Cada vez que salía a trabajar en
las noches de luna nueva, deseaba con todas sus fuerzas volver a casa con las
manos vacías. Pero desgraciadamente hacía ya mucho tiempo, muchos meses y quizá
incluso años, que regresaba a su guarida cargado de sacas y sacas llenas, llenas
a rebosar.
Tanta gente a su alrededor sin empleo y él se sentía por primera vez incapaz de cumplir con la misión que se le había encomendado. Las noches eran demasiado cortas y el trabajo se acumulaba; estaba absolutamente desbordado y aquello le producía dolor de corazón.
El sótano ya no tenía cabida para nada más, así que había comenzado a amontonar los sacos que traía llenos en la parte trasera de la guarida, bajo un porche de madera carcomida que no siempre protegía de las inclemencias del tiempo. Y a él, que nunca perdía la esperanza de poder devolver parte de la mercancía, le preocupaba muchísimo que ésta se deteriorara.
Y todo por culpa de una mala racha, crisis económica decían, que había roto sueños, sembrado desesperación y, lo peor, había ocultado casi por completo, como si de una espesa niebla se tratara, las cosas buenas que tenía la vida (porque todavía las tenía) para sonreír.

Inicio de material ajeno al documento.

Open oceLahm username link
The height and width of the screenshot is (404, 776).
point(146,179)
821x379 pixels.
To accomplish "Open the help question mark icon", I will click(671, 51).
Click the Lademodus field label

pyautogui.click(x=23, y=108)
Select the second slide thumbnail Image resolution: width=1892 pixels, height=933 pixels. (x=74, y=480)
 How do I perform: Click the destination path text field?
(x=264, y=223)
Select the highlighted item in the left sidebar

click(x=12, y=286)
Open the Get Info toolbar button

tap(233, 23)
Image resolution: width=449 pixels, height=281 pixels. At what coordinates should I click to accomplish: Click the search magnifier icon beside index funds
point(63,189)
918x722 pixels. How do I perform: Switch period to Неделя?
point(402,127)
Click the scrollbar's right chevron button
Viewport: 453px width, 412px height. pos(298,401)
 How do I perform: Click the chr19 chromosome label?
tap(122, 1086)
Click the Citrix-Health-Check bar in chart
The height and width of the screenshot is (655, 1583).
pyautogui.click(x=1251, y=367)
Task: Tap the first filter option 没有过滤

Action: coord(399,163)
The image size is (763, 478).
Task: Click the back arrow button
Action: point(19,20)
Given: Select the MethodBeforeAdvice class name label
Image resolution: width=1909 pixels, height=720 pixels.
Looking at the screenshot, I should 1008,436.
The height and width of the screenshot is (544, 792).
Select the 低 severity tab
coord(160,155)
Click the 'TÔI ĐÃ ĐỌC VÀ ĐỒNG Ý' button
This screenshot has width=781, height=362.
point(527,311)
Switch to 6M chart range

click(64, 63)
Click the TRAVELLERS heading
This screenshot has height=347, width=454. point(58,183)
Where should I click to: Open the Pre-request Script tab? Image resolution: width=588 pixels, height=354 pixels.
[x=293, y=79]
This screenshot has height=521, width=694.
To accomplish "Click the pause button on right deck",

¿O acaso la bondad, la solidaridad y la generosidad de tanta gente anónima en tiempos difíciles no merecían una sonrisa, por pequeña que fuera?
Claro que sí, y por eso el Ladrón de Sonrisas* se esforzaba cada noche de luna nueva en recoger todas y cada una de las sonrisas que encontraba por el suelo, porque estaba seguro de que antes o después, cuando las cosas mejoraran, sus dueños vendrían a recuperarlas.